**ASSIGNMENT**. Nothing other than the lines from the one containing "The height and width of the screenshot is (223, 382)." through the close of the entries below should be printed, each exactly.

EXCERPTED DATA below:

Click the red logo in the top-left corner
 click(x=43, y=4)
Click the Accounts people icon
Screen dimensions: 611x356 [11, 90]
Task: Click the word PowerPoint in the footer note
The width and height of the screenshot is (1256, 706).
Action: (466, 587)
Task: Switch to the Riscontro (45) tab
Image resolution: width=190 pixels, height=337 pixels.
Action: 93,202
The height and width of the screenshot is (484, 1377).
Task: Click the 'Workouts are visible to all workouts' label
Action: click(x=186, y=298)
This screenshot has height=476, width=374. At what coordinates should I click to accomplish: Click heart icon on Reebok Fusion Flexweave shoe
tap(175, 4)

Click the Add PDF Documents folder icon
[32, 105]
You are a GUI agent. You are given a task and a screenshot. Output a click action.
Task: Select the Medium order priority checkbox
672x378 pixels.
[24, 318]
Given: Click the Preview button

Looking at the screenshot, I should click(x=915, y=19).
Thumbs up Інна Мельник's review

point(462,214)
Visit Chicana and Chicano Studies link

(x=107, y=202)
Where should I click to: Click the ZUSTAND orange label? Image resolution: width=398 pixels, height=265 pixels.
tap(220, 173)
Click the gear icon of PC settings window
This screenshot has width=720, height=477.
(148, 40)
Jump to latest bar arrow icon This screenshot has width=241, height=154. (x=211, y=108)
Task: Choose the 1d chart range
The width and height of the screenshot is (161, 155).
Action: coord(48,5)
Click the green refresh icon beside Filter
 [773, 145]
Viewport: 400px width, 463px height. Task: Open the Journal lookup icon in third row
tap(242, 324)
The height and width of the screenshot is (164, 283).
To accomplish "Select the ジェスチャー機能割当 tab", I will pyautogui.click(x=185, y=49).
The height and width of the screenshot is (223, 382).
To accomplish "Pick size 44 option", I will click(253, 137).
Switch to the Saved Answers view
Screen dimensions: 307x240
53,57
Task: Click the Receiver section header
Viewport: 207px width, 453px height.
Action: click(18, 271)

End of EXCERPTED DATA.

**COMPLETED TASK**.
The height and width of the screenshot is (223, 382).
To accomplish "Pick size 44 option", I will click(253, 137).
Switch to the Saved Answers view
Screen dimensions: 307x240
53,57
Task: Click the Receiver section header
Viewport: 207px width, 453px height.
Action: click(18, 271)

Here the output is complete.